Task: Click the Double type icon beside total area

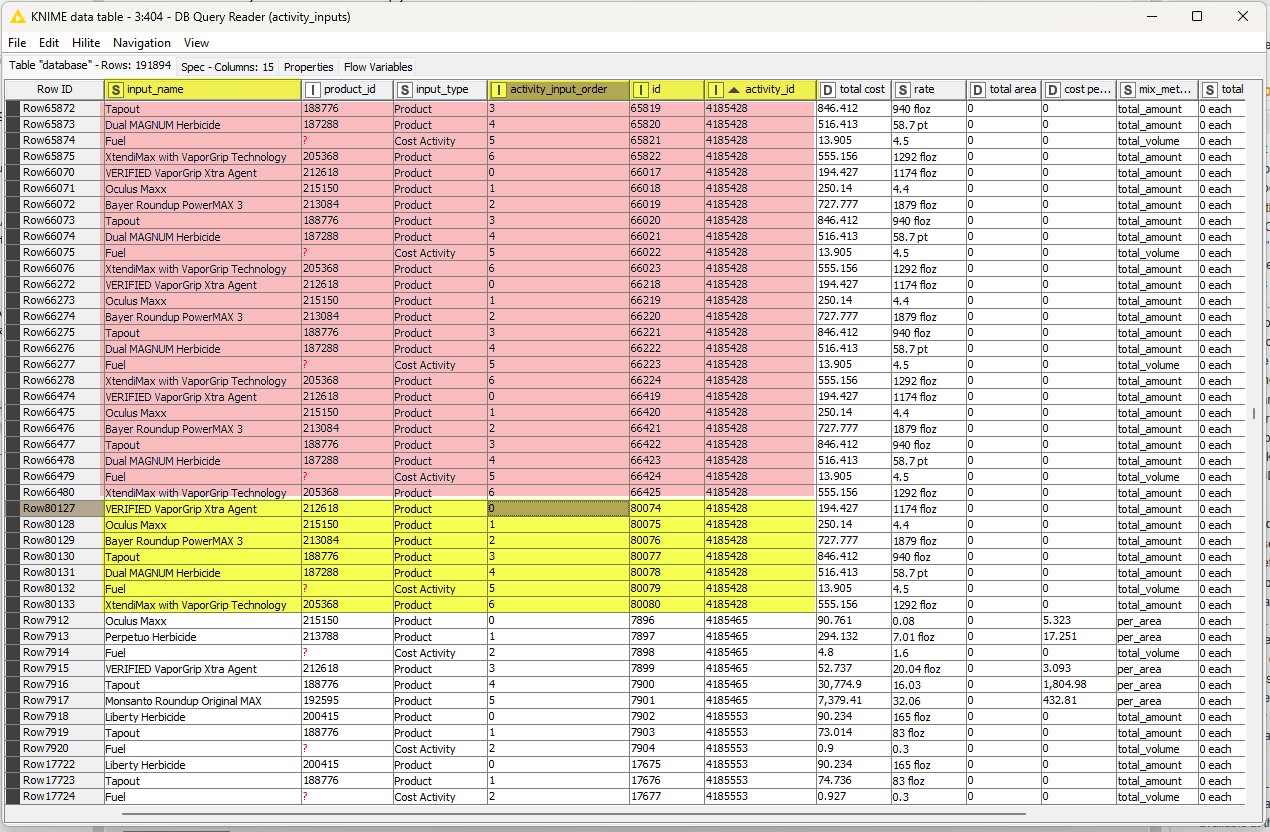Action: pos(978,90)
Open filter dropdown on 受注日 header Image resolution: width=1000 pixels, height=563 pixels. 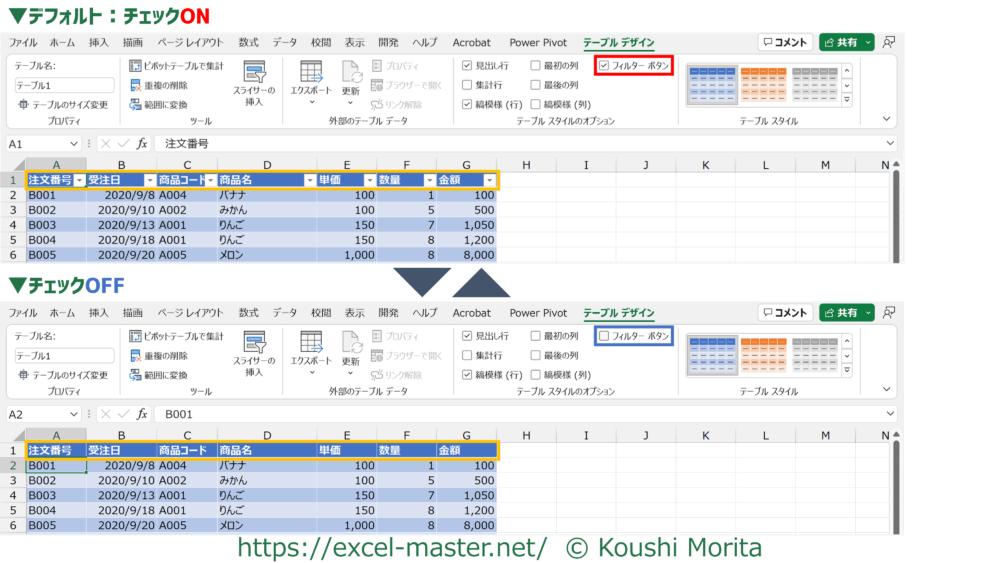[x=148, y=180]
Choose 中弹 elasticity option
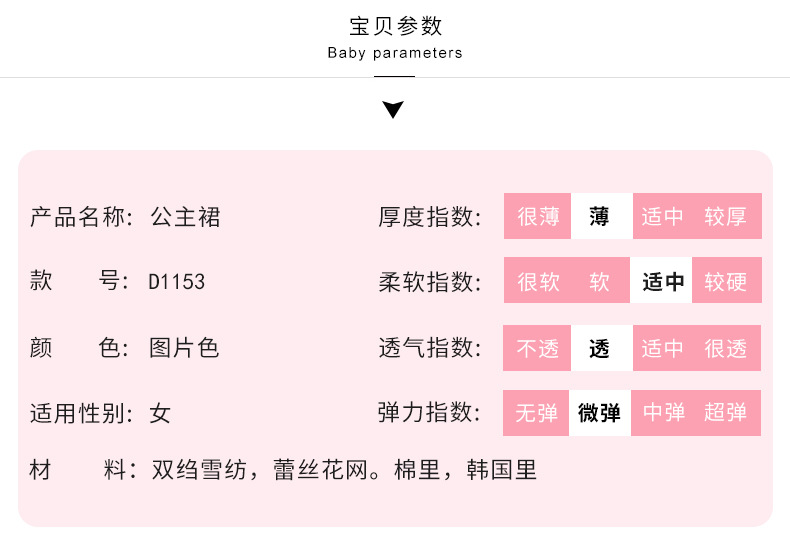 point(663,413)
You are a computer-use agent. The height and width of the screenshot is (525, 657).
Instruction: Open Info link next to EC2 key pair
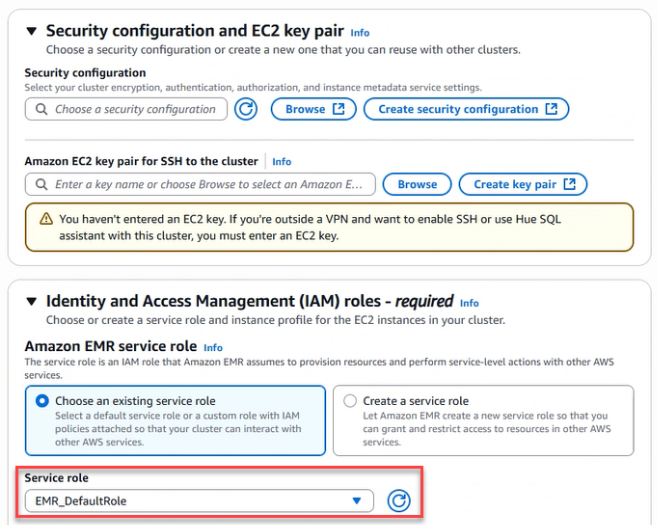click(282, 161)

· · · ·

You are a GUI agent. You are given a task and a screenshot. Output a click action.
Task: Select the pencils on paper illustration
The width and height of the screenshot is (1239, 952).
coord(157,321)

· · · ·

The problem - Going through the listing above, copy out every line that has the string "agent".

Expected output -
You are a computer-use agent. The height and width of the screenshot is (525, 657).
You are a GUI agent. You are given a task and a screenshot. Output a click action.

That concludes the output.